Afghanistan: Fighting a war without context

From Alissa Rubin’s story in the NYT this morning, ”U.S. Closes Outpost in The Valley of Death”:

The near daily battles [in the Korengal Valley]were won, but almost always at the cost of wounded or dead. There were never enough soldiers to crush the insurgency, and after four years of trying, it became clear that there was not much worth winning in this sparsely populated valley.

Closing the Korangal Outpost, a powerful symbol of some of the Afghan war’s most ferocious fights, and a potential harbinger of America’s retreat, is a tacit admission that putting the base there in the first place was a costly mistake.

Military history is littered with instances of dumb and costly decisions that, in retrospect, have almost no impact whatsoever on the outcome of the war. The most famous examples are from Vietnam(fighting and dying for Hamburger Hill, or Hill 365, or whatever hill, became a symbol of the war’s pointlessness.) WWI has its fair share: Winston Churchill’s probing for a ‘soft underbelly’ in Turkey, or other slaughterhouses of the Western Front, where much of the killing had little or no value when all was said and done. The Korengal Valley looks like it’s going to fall into that category. 42 Americans, as well as scores of Afghans, were killed in the fighting there, according to the NYT, and now it’s being abandoned.

————

### [WORK INSTRUCTIONS]
**1.** According to the Korengal Valley post, how many Americans were killed in the fighting there?
**2.** Return the part of the Korengal Valley post starting with "Afghanistan: Fighting a" and going on through "a costly mistake.".
**3.** Resume the Korengal Valley post, picking up right after its last sentence.

————

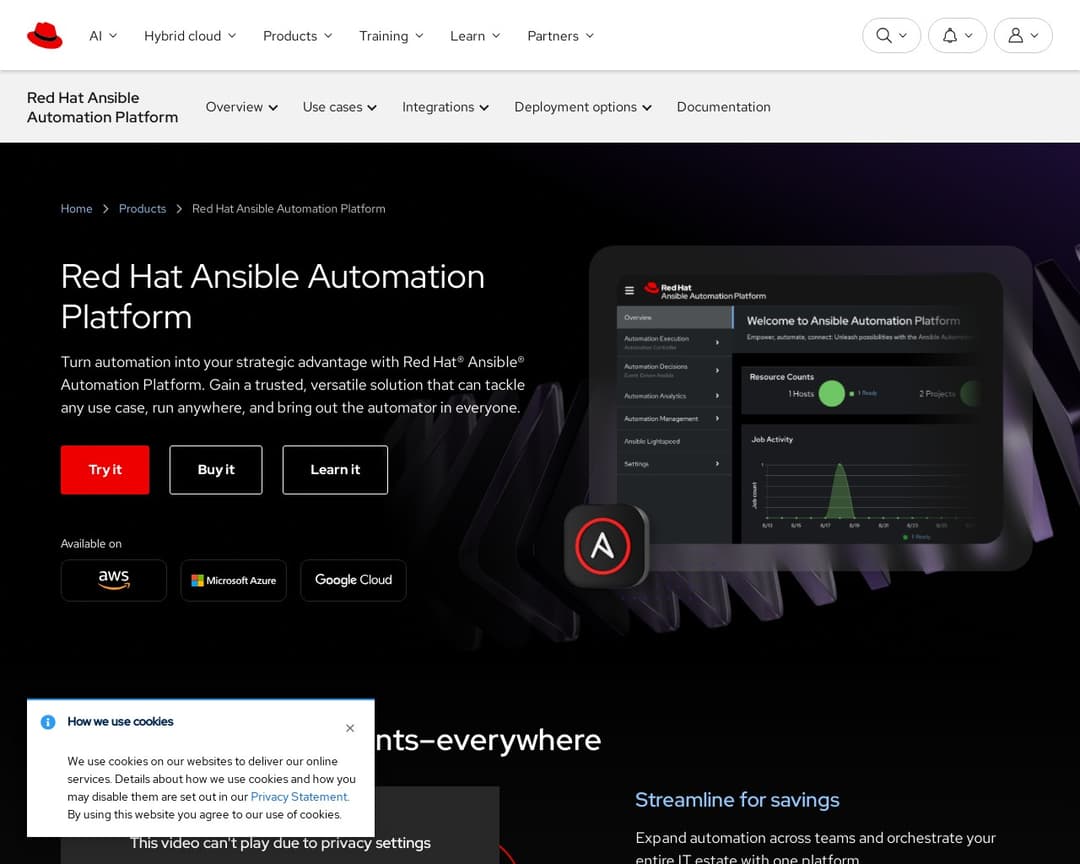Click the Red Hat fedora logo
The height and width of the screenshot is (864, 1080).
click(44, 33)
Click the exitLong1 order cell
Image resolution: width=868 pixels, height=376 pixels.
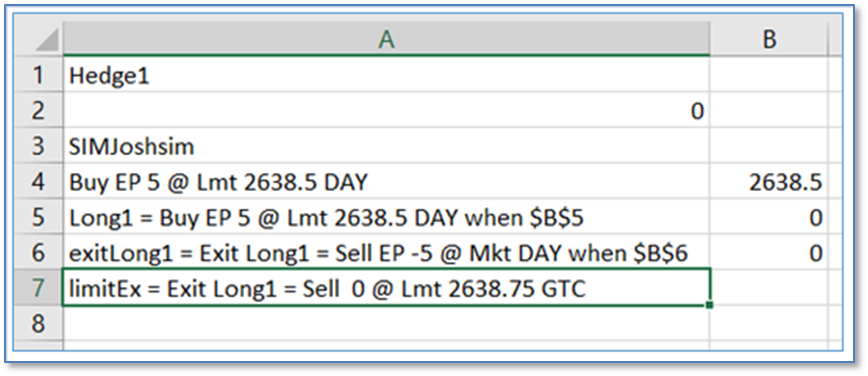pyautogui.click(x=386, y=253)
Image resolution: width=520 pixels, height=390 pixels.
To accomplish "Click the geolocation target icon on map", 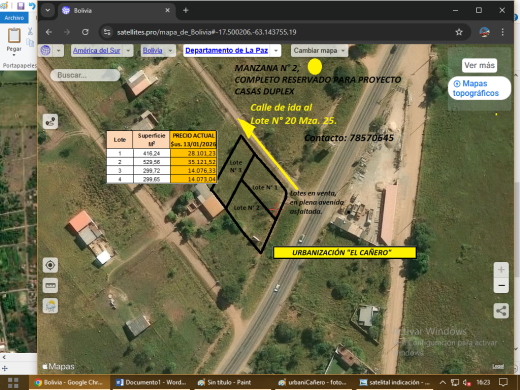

————

### [EXERCISE ANSWERS]
**1.** 42 Americans were killed in the fighting there.

**2.**
Afghanistan: Fighting a war without context

From Alissa Rubin’s story in the NYT this morning, ”U.S. Closes Outpost in The Valley of Death”:

The near daily battles [in the Korengal Valley]were won, but almost always at the cost of wounded or dead. There were never enough soldiers to crush the insurgency, and after four years of trying, it became clear that there was not much worth winning in this sparsely populated valley.

Closing the Korangal Outpost, a powerful symbol of some of the Afghan war’s most ferocious fights, and a potential harbinger of America’s retreat, is a tacit admission that putting the base there in the first place was a costly mistake.

**3.**
“It hurts,” said Spc. Robert Soto of Company B, First Battalion, 26th Infantry, who spent 12 months in the Korangal Valley from 2008 to 2009. “It hurts on a level that — three units from the Army, we all did what we did up there. And we all lost men. We all sacrificed. I was 18 years old when I got there. I really would not have expected to go through what we went through at that age.”

This particular news dovetails with the release of Sebastian Junger’s new book, ‘War,’ which is scheduled to be out next month. It’s about a platoon of soldiers Junger embedded with from 2007-2008. That platoon fought in the Korangal Valley. I just opened a review copy a couple of days ago and I haven’t finished reading it, so I’m going to refrain from writing too much. There are parts that are pretty compelling and very interesting so far–stuff I haven’t seen any other war reportage really get at, for sure.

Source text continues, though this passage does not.